--- START OF Listed entries ---

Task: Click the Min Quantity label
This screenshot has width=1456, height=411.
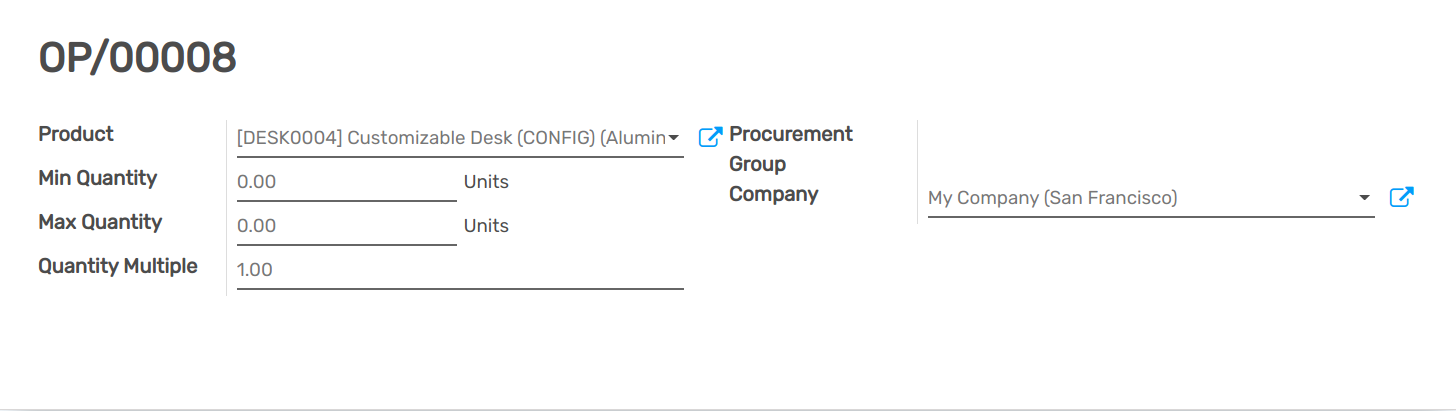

--- END OF Listed entries ---
--- START OF Listed entries ---

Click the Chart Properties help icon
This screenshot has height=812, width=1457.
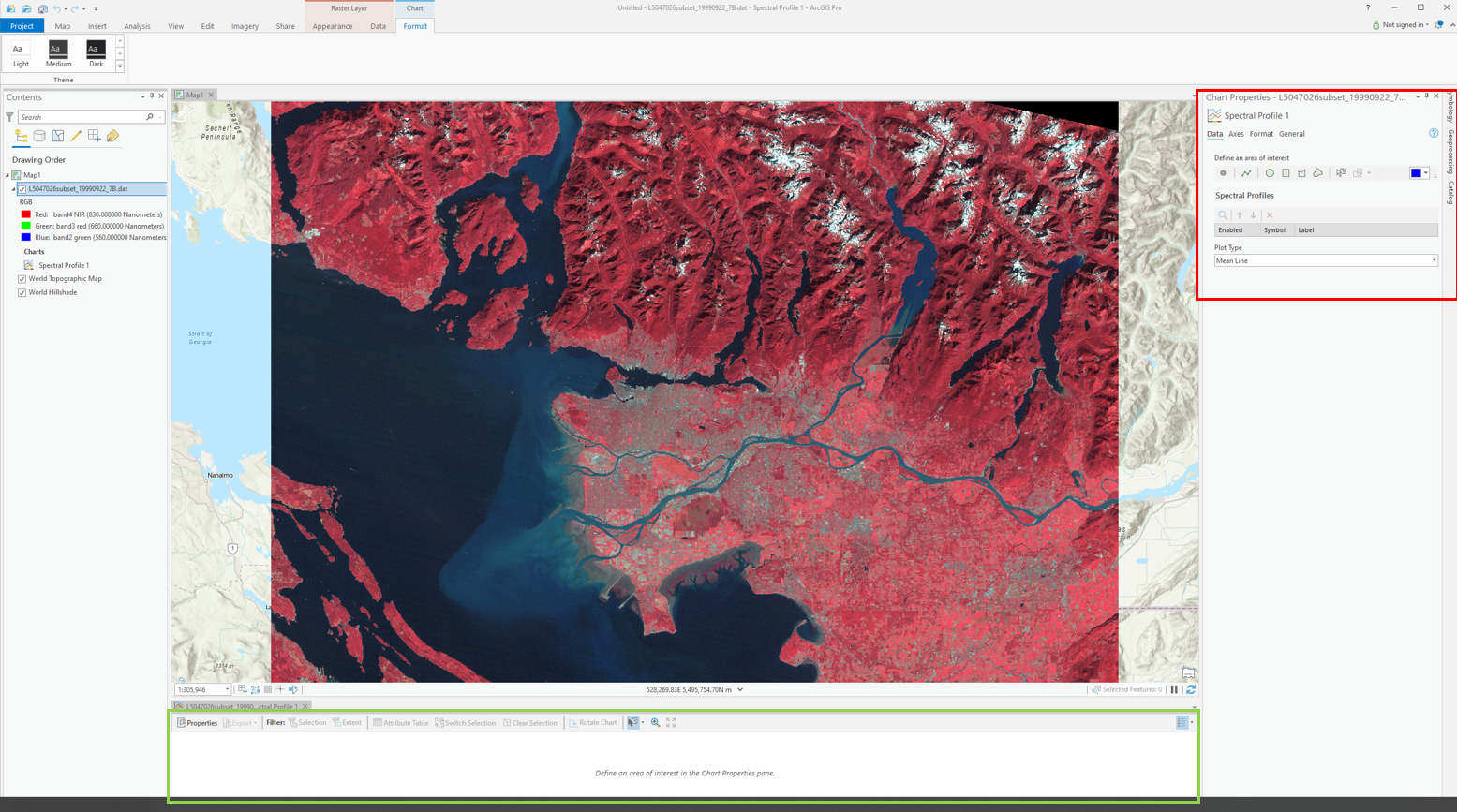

--- END OF Listed entries ---
--- START OF Listed entries ---

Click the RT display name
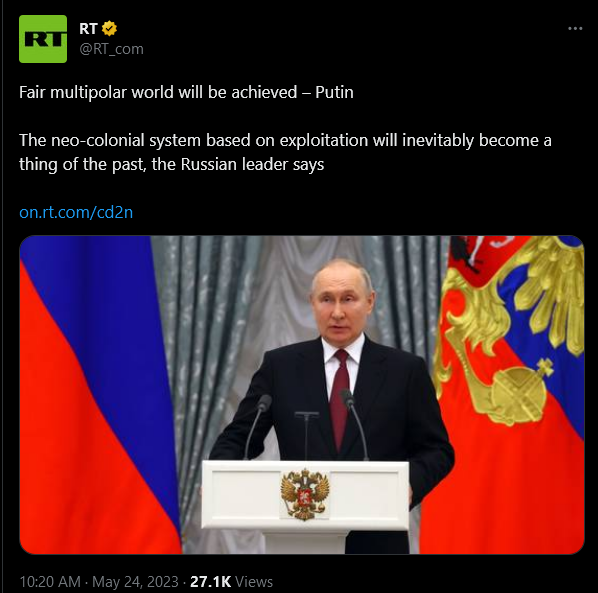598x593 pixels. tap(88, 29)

--- END OF Listed entries ---

Short exercise >>
Copy the entries word for word, starting at the line with "Task: Click the Min Quantity label" and ending with the line with "This screenshot has width=1456, height=411.", both included.

Written solution >>
Task: Click the Min Quantity label
This screenshot has width=1456, height=411.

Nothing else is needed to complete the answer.